Electricity market design, renewable energies, energy efficiency – the EU Commission’s recent “Winter Package” touches upon some of the core themes of the envisioned “Energy Union”. Five aspects deserve closer attention.

Key Points

  • The EU Commission has presented proposals on the most crucial design elements of the “Energy Union”
  • The “Winter Package” offers a cautious approach to reforming the EU’s energy and climate policy, being more evolutionary than revolutionary
  • In negotiations between European Parliament and national govern­ments in the Council, questions of competencies and ambition will be essential
  • Due to size and complexity, early agreement cannot be expected

After more than two years of preparatory talk and anal­ysis, one the EU’s most important policy projects – the “Energy Union” – has been given clearer shape by the Commission. The long expected proposals for a reform to the governance of energy and climate policies between the EU and its member states, new rules for electricity market, renewable energies and energy efficiency complement what has been proposed so far on climate policy and secu­rity of natural gas supplies. Although impressive in size (13 legislative proposals and legal acts, 75 documents, more than 3,000 pages), the general approach of the package is rather evolutionary than revolutionary. The Commission’s cautious attempt is not only the result of member state governments’ struggles to find common ground on energy and climate issues, but also takes into ac­count that harmonization of policies is a difficult theme in the present political environment ahead of many national elections in 2017. Although the overall theme of the package seems to be one of many small steps for improvement, five important aspects will likely be worth following more closely in the coming months.

Governance: Filling the gap?

If there is one single real policy innova­tion to the EU’s energy and climate poli­cy, it can be found in the proposal for a “Governance Regulation of the Energy Union”. If accepted by Council and Par­liament, the governance regulation would, for the first time, organize the in­teraction between national policies and the overall EU strategy. From 2021 onwards, a new governance mecha­nism would oblige member states to draft integrated en­ergy and climate plans in which they describe their present and future action on a wide range of different themes, cov­ering all topics of the “Energy Union”. These plans would then be consulted with neighboring states and finally checked by the Commission, which would be asked to give advice and recommendations. During this process, the Commission hopes to prevent the creation of gaps be­tween EU level objectives and member state actions.

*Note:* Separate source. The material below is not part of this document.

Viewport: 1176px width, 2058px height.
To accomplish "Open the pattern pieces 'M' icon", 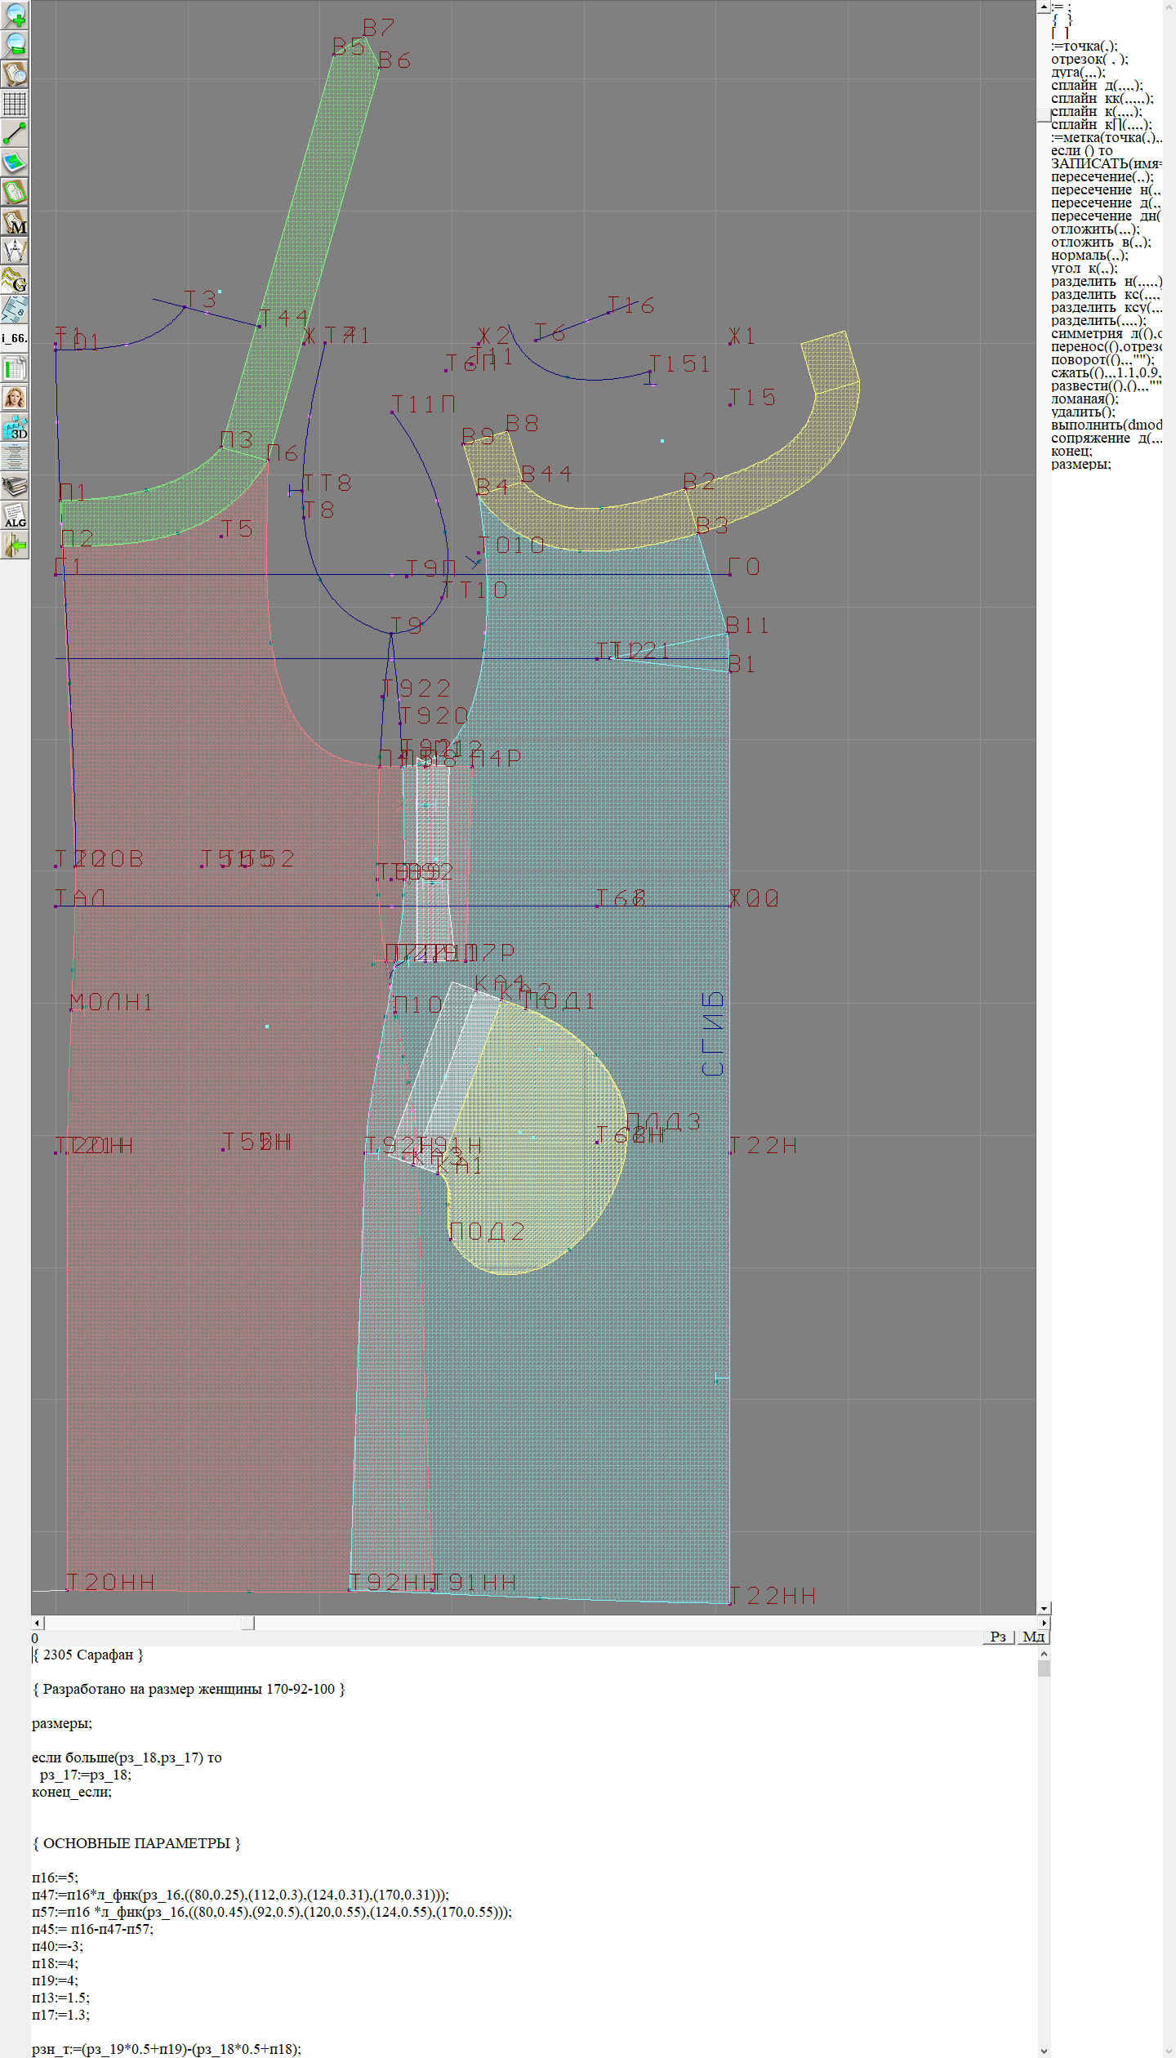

Although it might look like a promising way of dealing with the growing heterogeneity of national energy visions, this new system was certainly not the Commission’s most favored option of dealing with diversity. It rath­er has to be seen as an inevitable way out of a dilemma: The existence of EU-wide policy targets in the areas of renew­able energies and energy efficiency, agreed by the Europe­an Council, without corresponding binding national tar­gets and the lack of control over the process driving the “Energy Union” on the side of the Commission in general. What is to be expected from this, is therefore rather less promising: In a very optimistic scenario, member states will follow the Commission’s requests and modestly change their policies in accordance with the direction received from Brussels. In a more realistic scenario, however, mem­ber states will just see this as a formalized exercise and keep following what their domestic stakeholders and electorates are asking for, since sanctions or infringements are not foreseen. There have been comparably ineffective processes in the past in other policy fields, looking at the Maastricht convergence criteria or the open method of coordination in the EU’s less successful social policy.

Despite this, two details of the proposal deserve special attention and will be critical in the negotiation pro­cess: The first is the obligation for member states to draft comprehensive “long-term low emissions strategies” for the next fifty years, covering national emissions pathways for all sectors, such as electricity, transport or industry. This could turn out to be a delicate task for member states, since governments would either be forced to admit inconsisten­cies between expectations for mitigation policies and their proposed action, or they would have to confront domestic sectors with tough messages on their future emission ceil­ings. Both scenarios have great conflict potential for na­tional governments.

The second aspect that is likely to create resistance in some capitals is the balance of reporting duties among the five dimensions of the “Energy Union”. While policy planning on renewable energies and energy efficiency is elaborated in great detail and even with some fulfilment obligation, comparatively little is said on energy security and the development of the natural gas market. Especially in Central and Eastern Europe, governments might ask for either more detail on energy solidarity or less detail on the decarbonization aspects in the governance proposal.

Renewable energies: Losing grip

Although the general aim to increase the share of renewa­bles in the EU’s energy mix is constantly referred to as be­ing a crucial element of the Commission’s policy strategy in the context of the “Energy Union”, the new proposal for a revised “Renewable Energies Directive” turns out to be quite the opposite: Weak on a general level, optimistic on details.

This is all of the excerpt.